▼
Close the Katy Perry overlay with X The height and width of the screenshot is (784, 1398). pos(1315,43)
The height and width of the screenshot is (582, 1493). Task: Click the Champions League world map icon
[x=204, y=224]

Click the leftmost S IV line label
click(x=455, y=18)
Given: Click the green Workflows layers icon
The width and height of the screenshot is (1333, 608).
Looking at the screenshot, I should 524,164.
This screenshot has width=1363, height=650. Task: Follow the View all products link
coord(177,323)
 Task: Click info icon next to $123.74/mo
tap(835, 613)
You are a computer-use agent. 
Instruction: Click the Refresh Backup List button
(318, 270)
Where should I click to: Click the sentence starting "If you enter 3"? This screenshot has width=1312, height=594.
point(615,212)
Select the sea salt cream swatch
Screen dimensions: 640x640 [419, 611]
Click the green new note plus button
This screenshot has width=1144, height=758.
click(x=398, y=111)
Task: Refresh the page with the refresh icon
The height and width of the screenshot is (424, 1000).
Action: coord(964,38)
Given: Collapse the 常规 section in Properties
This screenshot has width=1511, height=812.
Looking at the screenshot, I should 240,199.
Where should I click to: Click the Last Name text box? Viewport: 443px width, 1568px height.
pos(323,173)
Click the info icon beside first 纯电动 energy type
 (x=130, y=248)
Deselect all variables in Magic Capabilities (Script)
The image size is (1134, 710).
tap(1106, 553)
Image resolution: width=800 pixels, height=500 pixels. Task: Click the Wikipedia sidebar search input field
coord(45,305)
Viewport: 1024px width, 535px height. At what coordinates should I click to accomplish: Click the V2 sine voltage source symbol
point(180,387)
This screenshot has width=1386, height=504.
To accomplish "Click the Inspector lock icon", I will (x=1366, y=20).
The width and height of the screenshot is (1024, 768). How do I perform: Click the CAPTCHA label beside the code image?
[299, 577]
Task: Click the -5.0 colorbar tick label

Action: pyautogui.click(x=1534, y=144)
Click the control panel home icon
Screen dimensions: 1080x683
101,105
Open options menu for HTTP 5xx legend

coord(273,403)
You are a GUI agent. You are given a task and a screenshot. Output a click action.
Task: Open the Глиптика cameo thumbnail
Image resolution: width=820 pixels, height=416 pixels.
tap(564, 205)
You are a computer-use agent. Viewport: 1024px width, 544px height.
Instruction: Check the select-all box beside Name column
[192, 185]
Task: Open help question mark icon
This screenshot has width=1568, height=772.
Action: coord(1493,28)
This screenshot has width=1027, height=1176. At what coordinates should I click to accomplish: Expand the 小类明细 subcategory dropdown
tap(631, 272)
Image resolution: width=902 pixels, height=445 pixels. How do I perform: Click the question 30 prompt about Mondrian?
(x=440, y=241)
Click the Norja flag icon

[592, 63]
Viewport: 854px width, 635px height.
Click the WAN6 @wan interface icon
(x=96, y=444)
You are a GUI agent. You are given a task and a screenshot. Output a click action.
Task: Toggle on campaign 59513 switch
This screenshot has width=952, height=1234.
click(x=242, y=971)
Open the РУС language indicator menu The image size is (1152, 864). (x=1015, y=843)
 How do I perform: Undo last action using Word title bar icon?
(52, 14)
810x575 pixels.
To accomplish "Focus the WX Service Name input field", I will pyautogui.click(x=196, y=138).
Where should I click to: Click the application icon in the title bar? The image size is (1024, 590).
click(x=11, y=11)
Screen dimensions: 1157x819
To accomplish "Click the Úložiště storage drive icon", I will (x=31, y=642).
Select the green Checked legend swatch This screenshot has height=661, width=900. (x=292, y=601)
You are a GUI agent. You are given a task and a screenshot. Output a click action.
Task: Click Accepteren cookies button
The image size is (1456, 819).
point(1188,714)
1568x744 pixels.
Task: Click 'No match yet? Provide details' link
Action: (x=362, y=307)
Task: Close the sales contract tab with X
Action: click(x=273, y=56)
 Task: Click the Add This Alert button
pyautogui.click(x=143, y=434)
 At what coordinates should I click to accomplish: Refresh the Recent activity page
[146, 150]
▲
Task to complete: The records above must be restated. Preserve every word.

Your solution:
Close the Katy Perry overlay with X The height and width of the screenshot is (784, 1398). pos(1315,43)
The height and width of the screenshot is (582, 1493). Task: Click the Champions League world map icon
[x=204, y=224]

Click the leftmost S IV line label
click(x=455, y=18)
Given: Click the green Workflows layers icon
The width and height of the screenshot is (1333, 608).
Looking at the screenshot, I should 524,164.
This screenshot has width=1363, height=650. Task: Follow the View all products link
coord(177,323)
 Task: Click info icon next to $123.74/mo
tap(835, 613)
You are a computer-use agent. 
Instruction: Click the Refresh Backup List button
(318, 270)
Where should I click to: Click the sentence starting "If you enter 3"? This screenshot has width=1312, height=594.
point(615,212)
Select the sea salt cream swatch
Screen dimensions: 640x640 [419, 611]
Click the green new note plus button
This screenshot has width=1144, height=758.
click(x=398, y=111)
Task: Refresh the page with the refresh icon
The height and width of the screenshot is (424, 1000).
Action: coord(964,38)
Given: Collapse the 常规 section in Properties
This screenshot has width=1511, height=812.
Looking at the screenshot, I should 240,199.
Where should I click to: Click the Last Name text box? Viewport: 443px width, 1568px height.
pos(323,173)
Click the info icon beside first 纯电动 energy type
 (x=130, y=248)
Deselect all variables in Magic Capabilities (Script)
The image size is (1134, 710).
tap(1106, 553)
Image resolution: width=800 pixels, height=500 pixels. Task: Click the Wikipedia sidebar search input field
coord(45,305)
Viewport: 1024px width, 535px height. At what coordinates should I click to accomplish: Click the V2 sine voltage source symbol
point(180,387)
This screenshot has width=1386, height=504.
To accomplish "Click the Inspector lock icon", I will (x=1366, y=20).
The width and height of the screenshot is (1024, 768). How do I perform: Click the CAPTCHA label beside the code image?
[299, 577]
Task: Click the -5.0 colorbar tick label

Action: pyautogui.click(x=1534, y=144)
Click the control panel home icon
Screen dimensions: 1080x683
101,105
Open options menu for HTTP 5xx legend

coord(273,403)
You are a GUI agent. You are given a task and a screenshot. Output a click action.
Task: Open the Глиптика cameo thumbnail
Image resolution: width=820 pixels, height=416 pixels.
tap(564, 205)
You are a computer-use agent. Viewport: 1024px width, 544px height.
Instruction: Check the select-all box beside Name column
[192, 185]
Task: Open help question mark icon
This screenshot has width=1568, height=772.
Action: coord(1493,28)
This screenshot has width=1027, height=1176. At what coordinates should I click to accomplish: Expand the 小类明细 subcategory dropdown
tap(631, 272)
Image resolution: width=902 pixels, height=445 pixels. How do I perform: Click the question 30 prompt about Mondrian?
(x=440, y=241)
Click the Norja flag icon

[592, 63]
Viewport: 854px width, 635px height.
Click the WAN6 @wan interface icon
(x=96, y=444)
You are a GUI agent. You are given a task and a screenshot. Output a click action.
Task: Toggle on campaign 59513 switch
This screenshot has width=952, height=1234.
click(x=242, y=971)
Open the РУС language indicator menu The image size is (1152, 864). (x=1015, y=843)
 How do I perform: Undo last action using Word title bar icon?
(52, 14)
810x575 pixels.
To accomplish "Focus the WX Service Name input field", I will pyautogui.click(x=196, y=138).
Where should I click to: Click the application icon in the title bar? The image size is (1024, 590).
click(x=11, y=11)
Screen dimensions: 1157x819
To accomplish "Click the Úložiště storage drive icon", I will (x=31, y=642).
Select the green Checked legend swatch This screenshot has height=661, width=900. (x=292, y=601)
You are a GUI agent. You are given a task and a screenshot. Output a click action.
Task: Click Accepteren cookies button
The image size is (1456, 819).
point(1188,714)
1568x744 pixels.
Task: Click 'No match yet? Provide details' link
Action: (x=362, y=307)
Task: Close the sales contract tab with X
Action: click(x=273, y=56)
 Task: Click the Add This Alert button
pyautogui.click(x=143, y=434)
 At what coordinates should I click to accomplish: Refresh the Recent activity page
[146, 150]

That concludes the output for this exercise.